SubGit version 3.3.9 ('Bobique') build #4351
...
INSTALLATION FAILED

error: Unable to activate configuration file '/var/opt/gitlab/git-data/repositories/@hashed/4b/22/4b227777d4dd1fc61c6f884f48641d02b4d121d3fd328cb08b5531fcacdabf8a.git/subgit/config':
error: 'translate.eols' option can't be changed on the fly.
error: Revert the changes and rerun the command, or force rebuild with '--rebuild' option.
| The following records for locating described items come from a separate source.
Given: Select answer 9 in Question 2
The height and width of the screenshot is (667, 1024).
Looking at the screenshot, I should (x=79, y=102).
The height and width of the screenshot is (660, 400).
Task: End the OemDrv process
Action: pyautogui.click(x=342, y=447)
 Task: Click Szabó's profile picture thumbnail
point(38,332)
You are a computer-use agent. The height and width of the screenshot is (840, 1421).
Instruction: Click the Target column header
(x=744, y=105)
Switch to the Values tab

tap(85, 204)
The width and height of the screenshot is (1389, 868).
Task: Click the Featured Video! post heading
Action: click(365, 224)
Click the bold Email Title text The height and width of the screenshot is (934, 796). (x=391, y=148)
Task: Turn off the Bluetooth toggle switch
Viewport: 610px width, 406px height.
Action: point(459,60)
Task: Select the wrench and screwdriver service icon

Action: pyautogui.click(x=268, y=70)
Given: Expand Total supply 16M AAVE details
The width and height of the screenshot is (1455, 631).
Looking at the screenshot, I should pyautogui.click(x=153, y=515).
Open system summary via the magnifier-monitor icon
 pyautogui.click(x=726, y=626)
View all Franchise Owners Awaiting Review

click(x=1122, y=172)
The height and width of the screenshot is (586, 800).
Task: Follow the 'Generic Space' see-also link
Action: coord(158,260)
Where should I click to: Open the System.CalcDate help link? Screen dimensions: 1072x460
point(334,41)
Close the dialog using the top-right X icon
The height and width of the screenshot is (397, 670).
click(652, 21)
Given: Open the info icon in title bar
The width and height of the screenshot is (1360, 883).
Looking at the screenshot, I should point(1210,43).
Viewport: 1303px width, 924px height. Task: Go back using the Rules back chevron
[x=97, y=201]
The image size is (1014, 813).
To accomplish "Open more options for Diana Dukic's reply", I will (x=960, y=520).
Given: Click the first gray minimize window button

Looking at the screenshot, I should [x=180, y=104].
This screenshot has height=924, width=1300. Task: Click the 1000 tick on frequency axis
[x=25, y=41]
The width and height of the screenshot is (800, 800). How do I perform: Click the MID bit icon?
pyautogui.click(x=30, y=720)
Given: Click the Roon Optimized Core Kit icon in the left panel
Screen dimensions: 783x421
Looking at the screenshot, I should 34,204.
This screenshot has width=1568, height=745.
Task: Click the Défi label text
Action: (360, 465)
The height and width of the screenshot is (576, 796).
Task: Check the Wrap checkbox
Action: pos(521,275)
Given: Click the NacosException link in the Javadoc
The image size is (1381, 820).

If I only disable otherProperties will those files be removed automatically by subgit from .gitattributes or do I have to do it manually? Is there any workaround to disable eol without rebuilding?

Hi Jonah,

I forgot to mention that, indeed, my apologies for that. The ‘eols’ setting cannot be changed on the fly as it affects files content and thus commits hashes, so it can only be set prior to the initial import and can only be changed with full repository rebuild. I’m afraid there is no way to change it without rebuild.
The files themselves won’t be removed if the settings are ‘false’, the setting will just stop properties to files synchronization, but the file will still there and will be treated as a regular file.

Hi Ildar,

I’m not sure we want to disable the eol property anyway. So is there anything we can do to reduce the size of the file? Most of the lines look like this:

* text=auto !eol
path/to/file/1 -text
path/to/file/2 -text svneol=unset#text/plain
path/to/file/3 eol=lf

file/3 is caused by svn:eol-style property in svn.
file/2 is caused by svn:mime-type property in svn

the majority of the rules (~70k) are of the file/1 variety. What causes these rules to appear? Is there anything we can do on svn side to get rid of them?

Hi Jonah,

the file is being fulfilled by the information translated from svn properties, so to reduce the file either properties should not be translated (that is, translate.eols is false) or there should be less properties in SVN. So, one way is to set svn:eol-style property in SVN to “native” for a file – this will remove a line for the file from .gitattributes; otherwise, the eols translation should be switched off.

Is there no way to configure subgit to respect a different default rule

* -text

and subgit only generates modifications to the default? Both ignoring the eol property or changing it for so many files might be very disruptive

I’m afraid no, SubGit does not have such a feature at the moment.

Ok thanks for clarifying the available options!